[Dataset entries]

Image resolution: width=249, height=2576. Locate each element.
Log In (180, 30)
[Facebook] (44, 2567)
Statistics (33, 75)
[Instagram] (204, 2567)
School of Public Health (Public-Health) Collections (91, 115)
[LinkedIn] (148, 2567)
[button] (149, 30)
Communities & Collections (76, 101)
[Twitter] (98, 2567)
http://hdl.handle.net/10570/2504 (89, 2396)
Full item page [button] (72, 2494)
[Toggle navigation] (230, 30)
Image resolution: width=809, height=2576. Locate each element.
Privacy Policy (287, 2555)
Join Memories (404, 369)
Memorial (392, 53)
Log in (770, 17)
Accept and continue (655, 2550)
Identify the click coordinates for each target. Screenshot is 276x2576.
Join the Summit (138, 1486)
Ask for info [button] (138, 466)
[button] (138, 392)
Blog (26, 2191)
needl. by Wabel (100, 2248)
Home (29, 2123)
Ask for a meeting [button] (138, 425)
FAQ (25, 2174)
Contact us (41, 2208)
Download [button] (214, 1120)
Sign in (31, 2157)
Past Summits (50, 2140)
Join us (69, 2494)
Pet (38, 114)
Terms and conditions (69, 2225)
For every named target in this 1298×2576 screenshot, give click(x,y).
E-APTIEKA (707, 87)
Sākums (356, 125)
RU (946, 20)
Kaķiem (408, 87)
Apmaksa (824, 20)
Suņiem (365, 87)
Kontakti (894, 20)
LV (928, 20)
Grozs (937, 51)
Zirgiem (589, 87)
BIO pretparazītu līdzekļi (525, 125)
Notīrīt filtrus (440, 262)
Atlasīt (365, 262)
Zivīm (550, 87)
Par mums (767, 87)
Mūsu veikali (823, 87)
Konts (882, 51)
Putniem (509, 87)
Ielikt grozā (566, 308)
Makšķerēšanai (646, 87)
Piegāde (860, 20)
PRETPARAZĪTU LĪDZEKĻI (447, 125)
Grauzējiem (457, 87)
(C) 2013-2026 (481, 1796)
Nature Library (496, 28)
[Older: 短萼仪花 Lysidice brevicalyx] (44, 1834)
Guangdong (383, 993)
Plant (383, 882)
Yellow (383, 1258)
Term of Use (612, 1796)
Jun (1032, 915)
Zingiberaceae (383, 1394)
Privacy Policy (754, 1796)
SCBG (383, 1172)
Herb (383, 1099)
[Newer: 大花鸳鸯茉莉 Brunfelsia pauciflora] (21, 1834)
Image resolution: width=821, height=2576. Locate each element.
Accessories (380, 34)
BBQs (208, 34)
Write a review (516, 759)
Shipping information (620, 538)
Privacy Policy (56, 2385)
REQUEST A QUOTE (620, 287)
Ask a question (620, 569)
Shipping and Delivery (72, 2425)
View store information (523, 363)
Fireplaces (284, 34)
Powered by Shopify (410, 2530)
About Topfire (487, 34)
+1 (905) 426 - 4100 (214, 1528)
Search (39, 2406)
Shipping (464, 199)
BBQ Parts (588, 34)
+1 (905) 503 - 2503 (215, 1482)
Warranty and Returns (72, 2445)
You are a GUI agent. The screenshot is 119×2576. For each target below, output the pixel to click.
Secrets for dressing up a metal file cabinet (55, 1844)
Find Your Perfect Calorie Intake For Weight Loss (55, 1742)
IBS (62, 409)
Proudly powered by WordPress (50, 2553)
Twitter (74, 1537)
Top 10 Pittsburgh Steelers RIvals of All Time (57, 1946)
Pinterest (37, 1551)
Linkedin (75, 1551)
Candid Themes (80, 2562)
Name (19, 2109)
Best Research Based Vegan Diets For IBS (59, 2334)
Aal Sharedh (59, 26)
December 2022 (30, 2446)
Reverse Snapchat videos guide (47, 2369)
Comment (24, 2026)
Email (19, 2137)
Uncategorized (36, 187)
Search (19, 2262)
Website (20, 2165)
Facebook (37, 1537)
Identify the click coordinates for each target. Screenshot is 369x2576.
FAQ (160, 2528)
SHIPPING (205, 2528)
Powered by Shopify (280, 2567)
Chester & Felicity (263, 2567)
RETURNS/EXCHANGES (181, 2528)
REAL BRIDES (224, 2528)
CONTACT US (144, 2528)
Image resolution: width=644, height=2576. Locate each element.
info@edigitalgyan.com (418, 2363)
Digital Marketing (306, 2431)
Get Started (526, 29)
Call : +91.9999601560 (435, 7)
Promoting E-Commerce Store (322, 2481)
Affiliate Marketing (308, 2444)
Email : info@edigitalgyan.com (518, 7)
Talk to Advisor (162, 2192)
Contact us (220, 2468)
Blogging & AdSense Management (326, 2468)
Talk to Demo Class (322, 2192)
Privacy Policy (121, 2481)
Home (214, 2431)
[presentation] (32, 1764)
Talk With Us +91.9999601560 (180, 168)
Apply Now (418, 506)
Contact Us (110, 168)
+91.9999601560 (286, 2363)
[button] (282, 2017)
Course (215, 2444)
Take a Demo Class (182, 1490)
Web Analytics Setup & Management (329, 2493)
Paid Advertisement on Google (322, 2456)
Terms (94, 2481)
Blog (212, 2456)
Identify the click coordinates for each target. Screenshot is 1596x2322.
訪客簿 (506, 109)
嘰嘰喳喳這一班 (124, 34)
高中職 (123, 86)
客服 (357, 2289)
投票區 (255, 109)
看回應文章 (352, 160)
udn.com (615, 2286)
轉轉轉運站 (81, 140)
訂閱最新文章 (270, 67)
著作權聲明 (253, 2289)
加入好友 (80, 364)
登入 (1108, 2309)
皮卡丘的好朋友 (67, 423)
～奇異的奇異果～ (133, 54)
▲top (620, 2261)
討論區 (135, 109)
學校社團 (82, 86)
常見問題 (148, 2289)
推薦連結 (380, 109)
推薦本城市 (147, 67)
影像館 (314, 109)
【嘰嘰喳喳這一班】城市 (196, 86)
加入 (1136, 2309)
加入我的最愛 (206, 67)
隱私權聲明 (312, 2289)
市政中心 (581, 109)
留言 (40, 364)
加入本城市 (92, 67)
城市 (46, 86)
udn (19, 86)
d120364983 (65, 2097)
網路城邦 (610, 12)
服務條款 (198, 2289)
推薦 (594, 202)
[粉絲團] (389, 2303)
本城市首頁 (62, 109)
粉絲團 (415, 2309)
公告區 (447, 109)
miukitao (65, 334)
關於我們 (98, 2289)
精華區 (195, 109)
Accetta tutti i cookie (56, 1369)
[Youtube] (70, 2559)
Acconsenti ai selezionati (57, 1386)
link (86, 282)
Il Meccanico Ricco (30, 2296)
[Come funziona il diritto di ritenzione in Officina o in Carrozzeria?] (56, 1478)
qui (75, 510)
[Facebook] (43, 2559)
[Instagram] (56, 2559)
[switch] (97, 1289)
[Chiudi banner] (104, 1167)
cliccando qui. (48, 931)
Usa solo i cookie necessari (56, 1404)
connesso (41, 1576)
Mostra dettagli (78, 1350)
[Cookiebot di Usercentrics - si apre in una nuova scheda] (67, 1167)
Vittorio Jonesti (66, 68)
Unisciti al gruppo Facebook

## [What is needed]
Restate every record verbatim.

## [Solution to this problem]
Image resolution: width=249, height=2576. Locate each element.
Log In (180, 30)
[Facebook] (44, 2567)
Statistics (33, 75)
[Instagram] (204, 2567)
School of Public Health (Public-Health) Collections (91, 115)
[LinkedIn] (148, 2567)
[button] (149, 30)
Communities & Collections (76, 101)
[Twitter] (98, 2567)
http://hdl.handle.net/10570/2504 (89, 2396)
Full item page [button] (72, 2494)
[Toggle navigation] (230, 30)
Image resolution: width=809, height=2576. Locate each element.
Privacy Policy (287, 2555)
Join Memories (404, 369)
Memorial (392, 53)
Log in (770, 17)
Accept and continue (655, 2550)
Identify the click coordinates for each target. Screenshot is 276x2576.
Join the Summit (138, 1486)
Ask for info [button] (138, 466)
[button] (138, 392)
Blog (26, 2191)
needl. by Wabel (100, 2248)
Home (29, 2123)
Ask for a meeting [button] (138, 425)
FAQ (25, 2174)
Contact us (41, 2208)
Download [button] (214, 1120)
Sign in (31, 2157)
Past Summits (50, 2140)
Join us (69, 2494)
Pet (38, 114)
Terms and conditions (69, 2225)
For every named target in this 1298×2576 screenshot, give click(x,y).
E-APTIEKA (707, 87)
Sākums (356, 125)
RU (946, 20)
Kaķiem (408, 87)
Apmaksa (824, 20)
Suņiem (365, 87)
Kontakti (894, 20)
LV (928, 20)
Grozs (937, 51)
Zirgiem (589, 87)
BIO pretparazītu līdzekļi (525, 125)
Notīrīt filtrus (440, 262)
Atlasīt (365, 262)
Zivīm (550, 87)
Par mums (767, 87)
Mūsu veikali (823, 87)
Konts (882, 51)
Putniem (509, 87)
Ielikt grozā (566, 308)
Makšķerēšanai (646, 87)
Piegāde (860, 20)
PRETPARAZĪTU LĪDZEKĻI (447, 125)
Grauzējiem (457, 87)
(C) 2013-2026 (481, 1796)
Nature Library (496, 28)
[Older: 短萼仪花 Lysidice brevicalyx] (44, 1834)
Guangdong (383, 993)
Plant (383, 882)
Yellow (383, 1258)
Term of Use (612, 1796)
Jun (1032, 915)
Zingiberaceae (383, 1394)
Privacy Policy (754, 1796)
SCBG (383, 1172)
Herb (383, 1099)
[Newer: 大花鸳鸯茉莉 Brunfelsia pauciflora] (21, 1834)
Image resolution: width=821, height=2576. Locate each element.
Accessories (380, 34)
BBQs (208, 34)
Write a review (516, 759)
Shipping information (620, 538)
Privacy Policy (56, 2385)
REQUEST A QUOTE (620, 287)
Ask a question (620, 569)
Shipping and Delivery (72, 2425)
View store information (523, 363)
Fireplaces (284, 34)
Powered by Shopify (410, 2530)
About Topfire (487, 34)
+1 (905) 426 - 4100 (214, 1528)
Search (39, 2406)
Shipping (464, 199)
BBQ Parts (588, 34)
+1 (905) 503 - 2503 (215, 1482)
Warranty and Returns (72, 2445)
You are a GUI agent. The screenshot is 119×2576. For each target below, output the pixel to click.
Secrets for dressing up a metal file cabinet (55, 1844)
Find Your Perfect Calorie Intake For Weight Loss (55, 1742)
IBS (62, 409)
Proudly powered by WordPress (50, 2553)
Twitter (74, 1537)
Top 10 Pittsburgh Steelers RIvals of All Time (57, 1946)
Pinterest (37, 1551)
Linkedin (75, 1551)
Candid Themes (80, 2562)
Name (19, 2109)
Best Research Based Vegan Diets For IBS (59, 2334)
Aal Sharedh (59, 26)
December 2022 (30, 2446)
Reverse Snapchat videos guide (47, 2369)
Comment (24, 2026)
Email (19, 2137)
Uncategorized (36, 187)
Search (19, 2262)
Website (20, 2165)
Facebook (37, 1537)
Identify the click coordinates for each target. Screenshot is 369x2576.
FAQ (160, 2528)
SHIPPING (205, 2528)
Powered by Shopify (280, 2567)
Chester & Felicity (263, 2567)
RETURNS/EXCHANGES (181, 2528)
REAL BRIDES (224, 2528)
CONTACT US (144, 2528)
Image resolution: width=644, height=2576. Locate each element.
info@edigitalgyan.com (418, 2363)
Digital Marketing (306, 2431)
Get Started (526, 29)
Call : +91.9999601560 (435, 7)
Promoting E-Commerce Store (322, 2481)
Affiliate Marketing (308, 2444)
Email : info@edigitalgyan.com (518, 7)
Talk to Advisor (162, 2192)
Contact us (220, 2468)
Blogging & AdSense Management (326, 2468)
Talk to Demo Class (322, 2192)
Privacy Policy (121, 2481)
Home (214, 2431)
[presentation] (32, 1764)
Talk With Us +91.9999601560 (180, 168)
Apply Now (418, 506)
Contact Us (110, 168)
+91.9999601560 (286, 2363)
[button] (282, 2017)
Course (215, 2444)
Take a Demo Class (182, 1490)
Web Analytics Setup & Management (329, 2493)
Paid Advertisement on Google (322, 2456)
Terms (94, 2481)
Blog (212, 2456)
Identify the click coordinates for each target. Screenshot is 1596x2322.
訪客簿 (506, 109)
嘰嘰喳喳這一班 (124, 34)
高中職 (123, 86)
客服 (357, 2289)
投票區 (255, 109)
看回應文章 (352, 160)
udn.com (615, 2286)
轉轉轉運站 (81, 140)
訂閱最新文章 (270, 67)
著作權聲明 (253, 2289)
加入好友 (80, 364)
登入 (1108, 2309)
皮卡丘的好朋友 (67, 423)
～奇異的奇異果～ (133, 54)
▲top (620, 2261)
討論區 (135, 109)
學校社團 (82, 86)
常見問題 (148, 2289)
推薦連結 (380, 109)
推薦本城市 (147, 67)
影像館 (314, 109)
【嘰嘰喳喳這一班】城市 (196, 86)
加入 (1136, 2309)
加入我的最愛 (206, 67)
隱私權聲明 (312, 2289)
市政中心 (581, 109)
留言 (40, 364)
加入本城市 (92, 67)
城市 (46, 86)
udn (19, 86)
d120364983 (65, 2097)
網路城邦 (610, 12)
服務條款 (198, 2289)
推薦 (594, 202)
[粉絲團] (389, 2303)
本城市首頁 (62, 109)
粉絲團 (415, 2309)
公告區 (447, 109)
miukitao (65, 334)
關於我們 (98, 2289)
精華區 (195, 109)
Accetta tutti i cookie (56, 1369)
[Youtube] (70, 2559)
Acconsenti ai selezionati (57, 1386)
link (86, 282)
Il Meccanico Ricco (30, 2296)
[Come funziona il diritto di ritenzione in Officina o in Carrozzeria?] (56, 1478)
qui (75, 510)
[Facebook] (43, 2559)
[Instagram] (56, 2559)
[switch] (97, 1289)
[Chiudi banner] (104, 1167)
cliccando qui. (48, 931)
Usa solo i cookie necessari (56, 1404)
connesso (41, 1576)
Mostra dettagli (78, 1350)
[Cookiebot di Usercentrics - si apre in una nuova scheda] (67, 1167)
Vittorio Jonesti (66, 68)
Unisciti al gruppo Facebook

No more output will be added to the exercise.